あまり忘れてはいけないのだが、おそらく多くのゲームタイトルと異なり、スマブラの大会は「知っているヤツ」が開催している。今回で云うと Dr.Z が主催で、TO(=トーナメント・オーガナイザー. トップオタではない)で VaysethBear らが採用されており、配信は VGBC2GG といったいつメンが集っている。Dr.Z が余り馴染みないかもしれないがスマブラDX勢である。カメラマンの Robert Paul も、今や他タイトルで活躍する名手だが、時間を縫ってわざわざやって来た。

皆スマブラ勢なのである。同じように金を出してスマブラを買い、嘗ては FF を遊びデスノートを読んだ。「そのゲーム単体では世界最大のものとなるトーナメント」をユーザーが主催している例はかなり珍しいし、筆者も他の例を存じ上げない。最大の大会だけをユーザーが運営している訳ではなく、他にも大小様々な大会をユーザーが各地で開いている。アメリカで、ユーザーがこれだけの生態系を作ってくれているから、これを目指そうと思えたし実際の参考にもなった。つくづく、運良く偶々、このゲームにハマって良かったと感じる。

“代替メッセージ”
[会場で勝手に遊ぶ NAKAT や ANTi ら]

この開拓者精神が、自分の手で動かす魂が、我々を支えている。

ホテルに戻ると、日本勢同士で練習をした。

“代替メッセージ”
[練習風景]

Nietonoさん・Abadangoさんのみならず、近くの部屋の Shogunさん・Zackrayさんも合流して対戦した。今回は Rain さん・Abu さんも同じホテルで、Umeki さん・Shuton さんが別ホテルとなっている。

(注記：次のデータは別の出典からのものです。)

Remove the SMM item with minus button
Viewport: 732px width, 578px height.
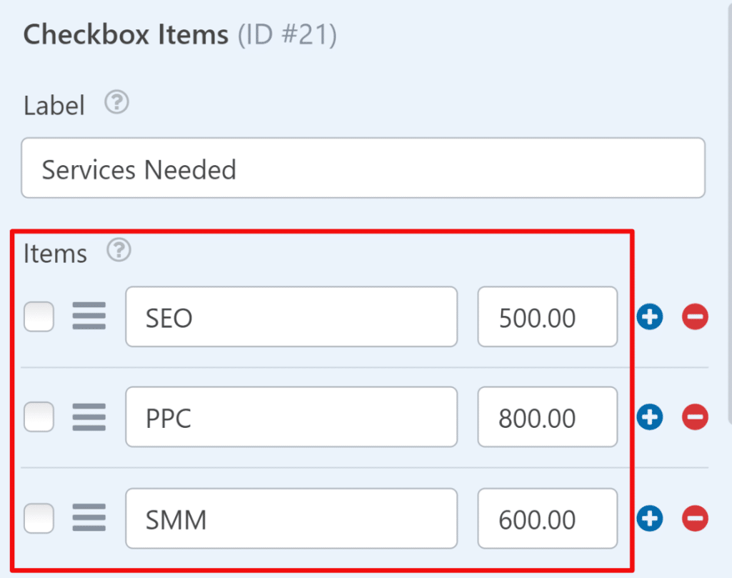click(695, 519)
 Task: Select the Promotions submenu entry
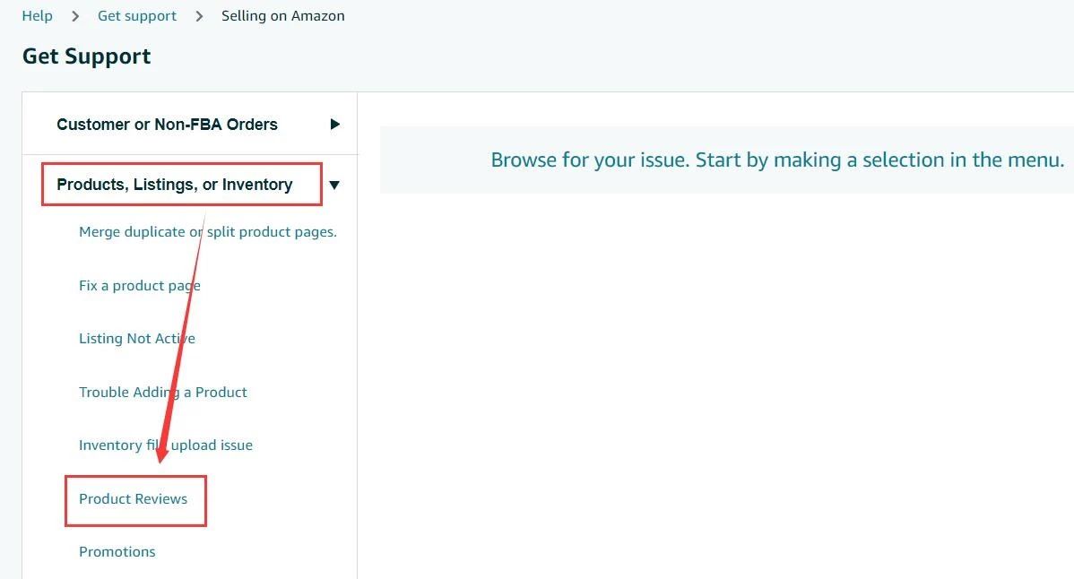[117, 552]
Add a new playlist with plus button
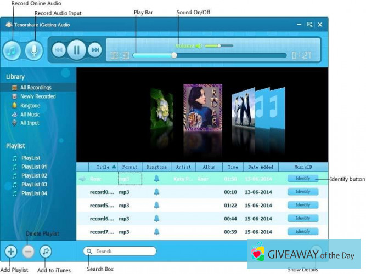 [x=10, y=252]
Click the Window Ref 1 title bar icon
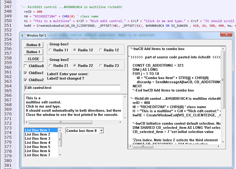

スマブラ勢は、特に「オフライン勢」と呼ばれる者達は、普段プレイヤーの家で練習している。そのためこうして、大会前に部屋に集まって練習することは自然だった。更に Nintendo Switch の特性が上手く作用し、モニタ無しでコンソール一台で対戦が出来る。Nietono さんも、

「俺飛行機の中でトレモ(操作練習)してたよ」

と云っていた。

多くのプレイヤーは明日金曜に予選を控えている。こうして夜は更け、自然とプレイヤーは順次眠りについた。お休み、また明日。